— Stored dataset items —
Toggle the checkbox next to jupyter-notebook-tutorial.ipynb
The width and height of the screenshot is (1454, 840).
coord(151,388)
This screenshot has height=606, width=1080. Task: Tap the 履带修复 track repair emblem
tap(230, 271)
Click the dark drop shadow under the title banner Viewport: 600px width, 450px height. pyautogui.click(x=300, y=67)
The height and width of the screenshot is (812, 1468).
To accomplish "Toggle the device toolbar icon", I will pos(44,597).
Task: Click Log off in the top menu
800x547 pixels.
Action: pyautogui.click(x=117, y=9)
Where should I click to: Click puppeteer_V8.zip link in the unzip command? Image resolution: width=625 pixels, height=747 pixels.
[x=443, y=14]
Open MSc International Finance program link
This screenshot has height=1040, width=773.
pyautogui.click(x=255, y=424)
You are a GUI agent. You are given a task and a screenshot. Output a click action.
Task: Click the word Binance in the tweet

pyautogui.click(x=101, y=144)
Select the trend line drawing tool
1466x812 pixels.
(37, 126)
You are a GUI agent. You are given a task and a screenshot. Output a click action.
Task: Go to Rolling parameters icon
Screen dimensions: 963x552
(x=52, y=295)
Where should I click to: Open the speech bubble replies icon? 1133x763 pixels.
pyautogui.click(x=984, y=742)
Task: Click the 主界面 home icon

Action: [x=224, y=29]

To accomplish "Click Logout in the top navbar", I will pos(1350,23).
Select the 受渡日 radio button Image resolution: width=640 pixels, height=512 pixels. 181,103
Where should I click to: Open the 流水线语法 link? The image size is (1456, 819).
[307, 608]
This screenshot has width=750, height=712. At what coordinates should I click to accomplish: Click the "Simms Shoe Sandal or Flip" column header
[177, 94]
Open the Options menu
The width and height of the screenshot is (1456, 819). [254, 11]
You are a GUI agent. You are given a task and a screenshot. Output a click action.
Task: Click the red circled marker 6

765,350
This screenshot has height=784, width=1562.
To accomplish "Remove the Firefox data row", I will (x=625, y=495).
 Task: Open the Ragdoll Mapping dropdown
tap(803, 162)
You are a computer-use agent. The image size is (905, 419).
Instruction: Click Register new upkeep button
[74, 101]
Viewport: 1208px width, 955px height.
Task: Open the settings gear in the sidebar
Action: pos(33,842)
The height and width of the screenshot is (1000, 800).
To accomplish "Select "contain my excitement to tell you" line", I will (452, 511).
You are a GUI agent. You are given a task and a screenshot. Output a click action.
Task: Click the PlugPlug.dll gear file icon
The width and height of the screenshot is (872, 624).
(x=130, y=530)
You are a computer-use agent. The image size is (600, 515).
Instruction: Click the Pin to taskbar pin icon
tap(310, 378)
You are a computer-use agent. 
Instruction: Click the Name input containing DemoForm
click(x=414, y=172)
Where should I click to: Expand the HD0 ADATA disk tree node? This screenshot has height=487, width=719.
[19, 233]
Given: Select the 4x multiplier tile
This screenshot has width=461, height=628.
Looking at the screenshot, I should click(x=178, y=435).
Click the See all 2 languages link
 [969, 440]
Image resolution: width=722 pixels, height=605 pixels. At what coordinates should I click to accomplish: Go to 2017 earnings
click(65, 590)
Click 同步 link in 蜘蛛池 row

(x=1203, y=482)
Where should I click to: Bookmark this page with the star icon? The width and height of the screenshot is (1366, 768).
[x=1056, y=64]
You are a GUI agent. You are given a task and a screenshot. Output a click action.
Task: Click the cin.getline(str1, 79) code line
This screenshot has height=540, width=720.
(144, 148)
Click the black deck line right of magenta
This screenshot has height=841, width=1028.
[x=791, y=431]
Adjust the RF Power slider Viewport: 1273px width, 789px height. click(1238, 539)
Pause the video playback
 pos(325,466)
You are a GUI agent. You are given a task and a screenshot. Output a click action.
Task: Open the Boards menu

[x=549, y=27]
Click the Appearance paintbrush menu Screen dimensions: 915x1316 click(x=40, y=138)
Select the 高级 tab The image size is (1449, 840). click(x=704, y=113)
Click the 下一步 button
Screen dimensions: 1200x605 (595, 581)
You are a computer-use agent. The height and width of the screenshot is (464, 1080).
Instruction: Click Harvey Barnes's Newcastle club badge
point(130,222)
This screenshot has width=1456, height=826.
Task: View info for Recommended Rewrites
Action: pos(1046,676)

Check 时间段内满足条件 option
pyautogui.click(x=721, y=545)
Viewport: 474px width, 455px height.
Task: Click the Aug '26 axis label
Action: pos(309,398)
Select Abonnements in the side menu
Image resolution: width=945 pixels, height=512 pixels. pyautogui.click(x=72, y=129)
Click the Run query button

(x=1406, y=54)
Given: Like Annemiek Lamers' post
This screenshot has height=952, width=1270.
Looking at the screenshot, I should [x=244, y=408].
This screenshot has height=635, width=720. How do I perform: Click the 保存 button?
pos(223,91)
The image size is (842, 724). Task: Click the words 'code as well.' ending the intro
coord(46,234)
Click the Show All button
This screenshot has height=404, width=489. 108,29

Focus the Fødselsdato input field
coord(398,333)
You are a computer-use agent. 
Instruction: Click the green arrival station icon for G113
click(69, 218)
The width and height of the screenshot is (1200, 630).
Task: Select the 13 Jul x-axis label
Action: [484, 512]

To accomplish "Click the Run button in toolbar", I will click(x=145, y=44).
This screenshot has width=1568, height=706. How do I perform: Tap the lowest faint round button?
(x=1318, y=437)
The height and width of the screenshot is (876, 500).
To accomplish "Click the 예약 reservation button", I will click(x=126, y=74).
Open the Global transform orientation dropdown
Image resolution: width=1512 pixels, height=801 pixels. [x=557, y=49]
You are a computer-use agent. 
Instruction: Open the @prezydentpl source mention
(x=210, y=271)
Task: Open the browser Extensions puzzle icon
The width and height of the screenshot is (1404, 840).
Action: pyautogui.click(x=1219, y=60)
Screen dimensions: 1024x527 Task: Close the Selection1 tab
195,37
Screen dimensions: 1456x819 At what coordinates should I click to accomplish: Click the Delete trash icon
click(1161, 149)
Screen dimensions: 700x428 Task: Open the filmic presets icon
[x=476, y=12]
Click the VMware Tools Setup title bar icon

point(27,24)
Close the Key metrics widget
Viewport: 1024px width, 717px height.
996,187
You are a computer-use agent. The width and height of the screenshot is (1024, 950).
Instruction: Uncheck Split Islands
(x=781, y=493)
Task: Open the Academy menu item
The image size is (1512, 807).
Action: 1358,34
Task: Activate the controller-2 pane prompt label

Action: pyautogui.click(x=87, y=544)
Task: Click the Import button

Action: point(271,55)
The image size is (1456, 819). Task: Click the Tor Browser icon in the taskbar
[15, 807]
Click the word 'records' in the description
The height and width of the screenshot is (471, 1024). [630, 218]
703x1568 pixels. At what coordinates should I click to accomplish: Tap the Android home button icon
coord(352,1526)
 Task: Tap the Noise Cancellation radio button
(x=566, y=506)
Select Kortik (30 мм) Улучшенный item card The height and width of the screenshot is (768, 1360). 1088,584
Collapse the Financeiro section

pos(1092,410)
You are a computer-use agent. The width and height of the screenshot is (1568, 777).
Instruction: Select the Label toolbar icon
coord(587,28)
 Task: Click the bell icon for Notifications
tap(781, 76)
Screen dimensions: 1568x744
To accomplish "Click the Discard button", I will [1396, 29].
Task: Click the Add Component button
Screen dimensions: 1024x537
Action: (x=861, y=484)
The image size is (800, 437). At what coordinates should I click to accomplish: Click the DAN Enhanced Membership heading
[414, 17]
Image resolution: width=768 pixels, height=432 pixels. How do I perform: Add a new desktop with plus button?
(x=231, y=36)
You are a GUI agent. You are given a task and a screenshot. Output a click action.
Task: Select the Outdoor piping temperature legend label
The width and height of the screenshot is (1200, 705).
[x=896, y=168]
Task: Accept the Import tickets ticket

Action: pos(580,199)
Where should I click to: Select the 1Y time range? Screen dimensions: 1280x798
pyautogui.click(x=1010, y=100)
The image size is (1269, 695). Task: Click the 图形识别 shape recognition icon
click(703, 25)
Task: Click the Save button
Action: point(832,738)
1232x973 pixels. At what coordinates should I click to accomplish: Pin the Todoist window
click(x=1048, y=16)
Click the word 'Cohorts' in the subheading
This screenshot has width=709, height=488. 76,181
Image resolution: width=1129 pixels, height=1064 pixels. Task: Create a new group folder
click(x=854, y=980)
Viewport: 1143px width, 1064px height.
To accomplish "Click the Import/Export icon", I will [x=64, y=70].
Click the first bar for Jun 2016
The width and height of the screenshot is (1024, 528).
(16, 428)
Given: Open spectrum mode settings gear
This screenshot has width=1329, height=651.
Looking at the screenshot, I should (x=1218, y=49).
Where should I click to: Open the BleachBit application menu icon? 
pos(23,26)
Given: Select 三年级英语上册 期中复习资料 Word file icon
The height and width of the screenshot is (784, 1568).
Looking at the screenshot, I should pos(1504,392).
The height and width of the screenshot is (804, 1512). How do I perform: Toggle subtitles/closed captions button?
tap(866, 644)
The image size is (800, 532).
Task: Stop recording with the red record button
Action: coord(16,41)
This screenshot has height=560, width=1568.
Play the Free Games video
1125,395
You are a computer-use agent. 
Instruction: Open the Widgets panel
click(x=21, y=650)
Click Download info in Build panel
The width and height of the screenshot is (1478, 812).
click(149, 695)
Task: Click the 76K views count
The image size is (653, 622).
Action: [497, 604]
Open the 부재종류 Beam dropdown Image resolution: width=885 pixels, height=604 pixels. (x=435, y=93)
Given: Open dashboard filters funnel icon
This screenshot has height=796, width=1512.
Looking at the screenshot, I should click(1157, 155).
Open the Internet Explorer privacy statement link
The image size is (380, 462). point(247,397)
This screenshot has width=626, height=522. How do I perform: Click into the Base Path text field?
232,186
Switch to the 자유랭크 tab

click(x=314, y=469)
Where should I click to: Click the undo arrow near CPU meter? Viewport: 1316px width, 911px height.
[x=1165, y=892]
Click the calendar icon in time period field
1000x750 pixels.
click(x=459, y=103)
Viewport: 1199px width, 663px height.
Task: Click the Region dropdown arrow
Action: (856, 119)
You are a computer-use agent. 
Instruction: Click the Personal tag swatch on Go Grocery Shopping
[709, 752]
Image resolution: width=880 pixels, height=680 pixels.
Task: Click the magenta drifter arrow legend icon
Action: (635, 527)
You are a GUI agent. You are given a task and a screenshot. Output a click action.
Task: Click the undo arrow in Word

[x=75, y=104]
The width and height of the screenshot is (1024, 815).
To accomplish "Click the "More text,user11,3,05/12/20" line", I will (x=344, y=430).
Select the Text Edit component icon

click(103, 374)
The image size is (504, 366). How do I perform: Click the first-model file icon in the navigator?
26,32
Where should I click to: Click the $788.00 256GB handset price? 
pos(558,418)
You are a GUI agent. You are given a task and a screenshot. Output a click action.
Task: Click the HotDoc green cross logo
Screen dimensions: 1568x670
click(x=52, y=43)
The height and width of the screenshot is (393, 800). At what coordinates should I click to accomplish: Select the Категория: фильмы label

— Stated goal —
Arrange the items as a JSON list of strings, one string per line, starting with the line containing "is (1024, 950)." and continuing through the line containing "tap(781, 76)", with both lines included. Leave out blank lines.

— Response for this exercise —
[
  "You are a computer-use agent. The width and height of the screenshot is (1024, 950).",
  "Instruction: Uncheck Split Islands",
  "(x=781, y=493)",
  "Task: Open the Academy menu item",
  "The image size is (1512, 807).",
  "Action: 1358,34",
  "Task: Activate the controller-2 pane prompt label",
  "Action: pyautogui.click(x=87, y=544)",
  "Task: Click the Import button",
  "Action: point(271,55)",
  "The image size is (1456, 819). Task: Click the Tor Browser icon in the taskbar",
  "[15, 807]",
  "Click the word 'records' in the description",
  "The height and width of the screenshot is (471, 1024). [630, 218]",
  "703x1568 pixels. At what coordinates should I click to accomplish: Tap the Android home button icon",
  "coord(352,1526)",
  " Task: Tap the Noise Cancellation radio button",
  "(x=566, y=506)",
  "Select Kortik (30 мм) Улучшенный item card The height and width of the screenshot is (768, 1360). 1088,584",
  "Collapse the Financeiro section",
  "pos(1092,410)",
  "You are a computer-use agent. The width and height of the screenshot is (1568, 777).",
  "Instruction: Select the Label toolbar icon",
  "coord(587,28)",
  " Task: Click the bell icon for Notifications",
  "tap(781, 76)"
]